She held out her hand—it was white now, alas! instead of brown, and looked woefully thin and long—and he took it and sat down beside her.
“I am glad to see you are better,” he said, scarcely knowing what tone to adopt, for though she looked so young, her sorrow had given her an expression which was almost that of a mature woman. “You have been very ill, I am afraid.”
“Yes,” she said, apathetically; “I suppose I have.”
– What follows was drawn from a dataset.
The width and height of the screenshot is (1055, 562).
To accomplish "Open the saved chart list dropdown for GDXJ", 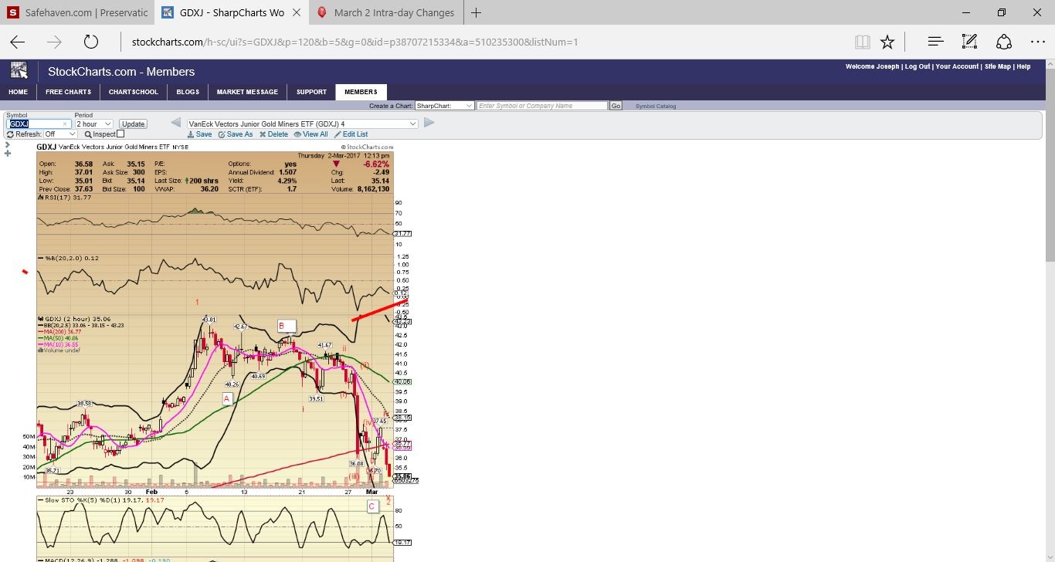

“But you are better now, and will soon get strong,” he said, with the awkwardness a man always displays on such occasions.
Sylvia had learned of the part played by Lorrimore in her rescue, and she gratefully thanked him for his inestimable service on her behalf. She then pathetically told her own story in a way that deeply affected the young nobleman, and her constant references to “dear Jack,” brought a mist of moisture to his eyes. He asked her if she wished to return to Lorn Hope Camp, but she promptly declined, saying that she could not endure existence in a place which would constantly remind her of her faithful Jack.
Lorrimore never for a moment dreamed that she was lamenting the death of the very man of whom he was in quest.
It was agreed, after a conversation with Dr. Langley, that as the young nobleman was determined to aid Sylvia in every way in his power, it would be best to remove her from the scenes where she had experienced so much misfortune.
In the doctor’s family was a sweet-faced young woman, pale, sad and reserved, whom he had brought with him from England as companion and attendant to Mrs. Langley. This young woman, Mercy Fairfax, had served as nurse to Sylvia during the first days of her illness, and no one could have been more kind and attentive to the invalid. Consequently she had won the highest esteem of Sylvia.
The subject of Sylvia’s removal to other scenes was suggested to the latter, and she was in no way averse to the project.
Lorrimore, too, was eager to get away, and pursue his search in other quarters, for he had been informed by Sylvia that her beloved Jack was the only refined gentleman in Lorn Hope Camp, all the others, in her estimation, being rude, and therefore undesirable acquaintances.
If this were true, reasoned Lorrimore, and he had no reason to doubt the statement, it would be useless for him to visit Lorn Hope, with the expectation of finding Neville Lynne. Therefore, it would be a waste of time for Lorrimore to remain longer in that neighborhood.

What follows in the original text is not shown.